What does it mean? How do I fix it?

EDIT: I am using Python 2.7 Some pieces of my code:

I read from a MySQL database that has data encoded in UTF-8 as per MySQL Workbench. This is a few lines code for writing my data (that's obtained from MySQL db) to StringIO object:

# Populate the table_data variable with rows delimited by \n and columns delimited by \t
row_num=0
for row in cursor.fetchall() :

    # Separate rows in a table by new line delimiter
    if(row_num!=0):
        table_data.write("\n")

    col_num=0
    for cell in row:    
        # Separate cells in a row by tab delimiter
        if(col_num!=0):
            table_data.write("\t") 

        table_data.write(cell.encode(encoding='UTF-8',errors='strict'))
        col_num = col_num+1

    row_num = row_num+1   

This is the code that writes to Postgres database from my StringIO object table_data:

cursor = db_connection.cursor()
cursor.copy_from(table_data, <postgres_table_name>)

回答1:

The problem is that you're calling encode on a str object.

A str is a byte string, usually representing text encoded in some way like UTF-8. When you call encode on that, it first has to be decoded back to text, so the text can be re-encoded. By default, Python does that by calling s.decode(sys.getgetdefaultencoding()), and getdefaultencoding() usually returns 'ascii'.

So, you're talking UTF-8 encoded text, decoding it as if it were ASCII, then re-encoding it in UTF-8.

The general solution is to explicitly call decode with the right encoding, instead of letting Python use the default, and then encode the result.

But when the right encoding is already the one you want, the easier solution is to just skip the .decode('utf-8').encode('utf-8') and just use the UTF-8 str as the UTF-8 str that it already is.

Or, alternatively, if your MySQL wrapper has a feature to let you specify an encoding and get back unicode values for CHAR/VARCHAR/TEXT columns instead of str values (e.g., in MySQLdb, you pass use_unicode=True to the connect call, or charset='UTF-8' if your database is too old to auto-detect it), just do that. Then you'll have unicode objects, and you can call .encode('utf-8') on them.

In general, the best way to deal with Unicode problems is the last one—decode everything as early as possible, do all the processing in Unicode, and then encode as late as possible. But either way, you have to be consistent. Don't call str on something that might be a unicode; don't concatenate a str literal to a unicode or pass one to its replace method; etc. Any time you mix and match, Python is going to implicitly convert for you, using your default encoding, which is almost never what you want.

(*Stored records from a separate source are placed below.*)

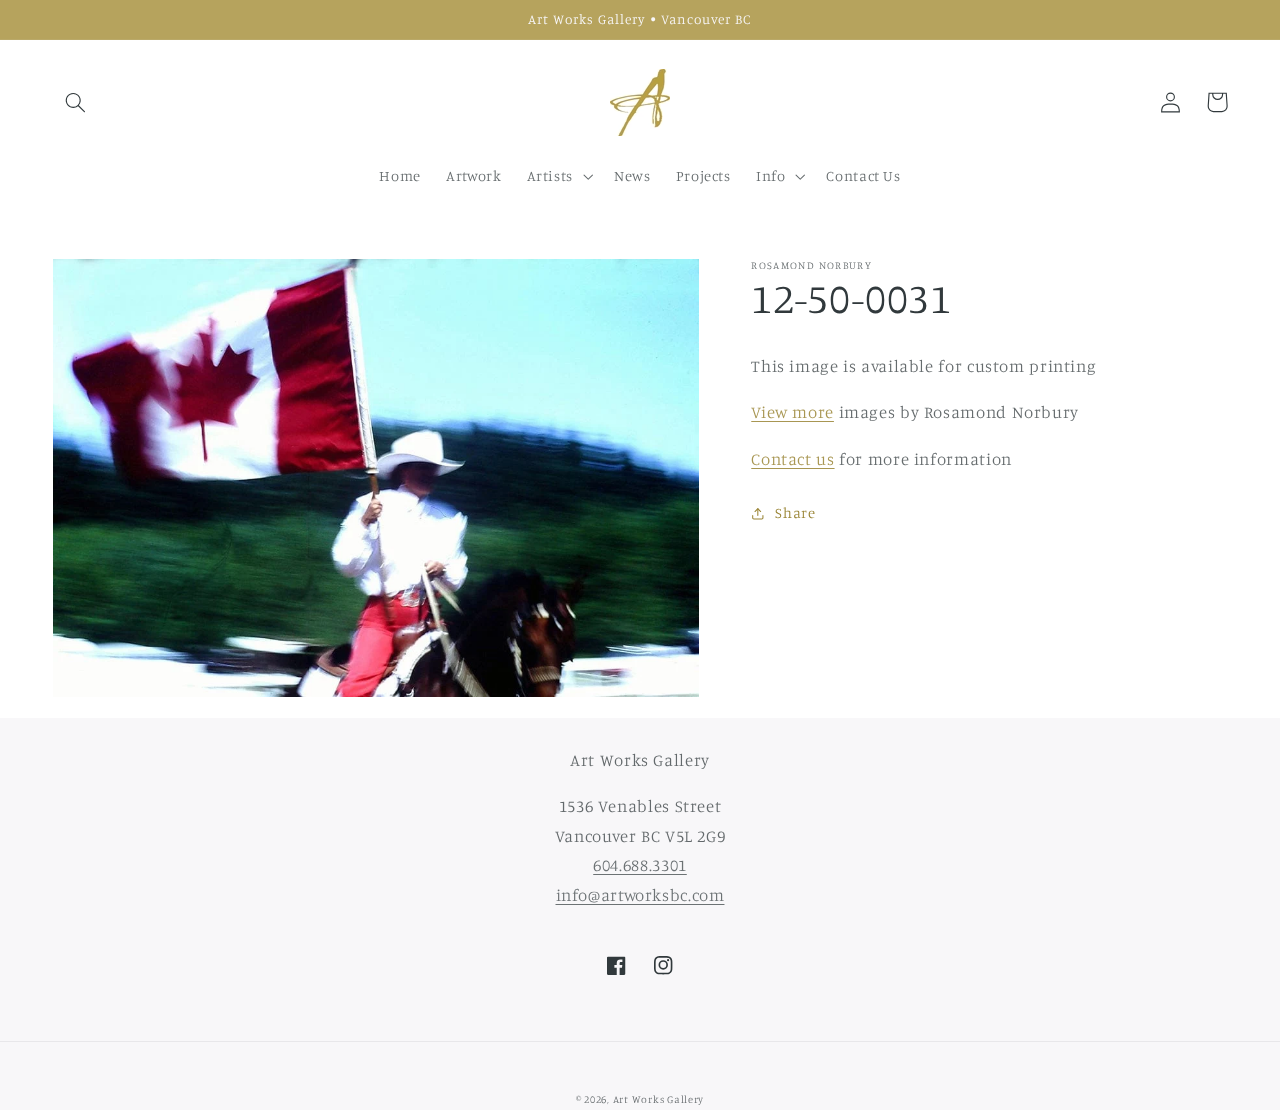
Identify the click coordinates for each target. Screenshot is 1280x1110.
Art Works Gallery (659, 1099)
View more (792, 412)
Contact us (792, 459)
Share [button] (795, 513)
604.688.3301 (640, 865)
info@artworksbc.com (640, 895)
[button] (76, 102)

As a side note, this is one of the many things that Python 3.x's Unicode changes help with. First, str is now Unicode text, not encoded bytes. More importantly, if you have encoded bytes, e.g., in a bytes object, calling encode will give you an AttributeError instead of trying to silently decode so it can re-encode. And, similarly, trying to mix and match Unicode and bytes will give you an obvious TypeError, instead of an implicit conversion that succeeds in some cases and gives a cryptic message about an encode or decode you didn't ask for in others.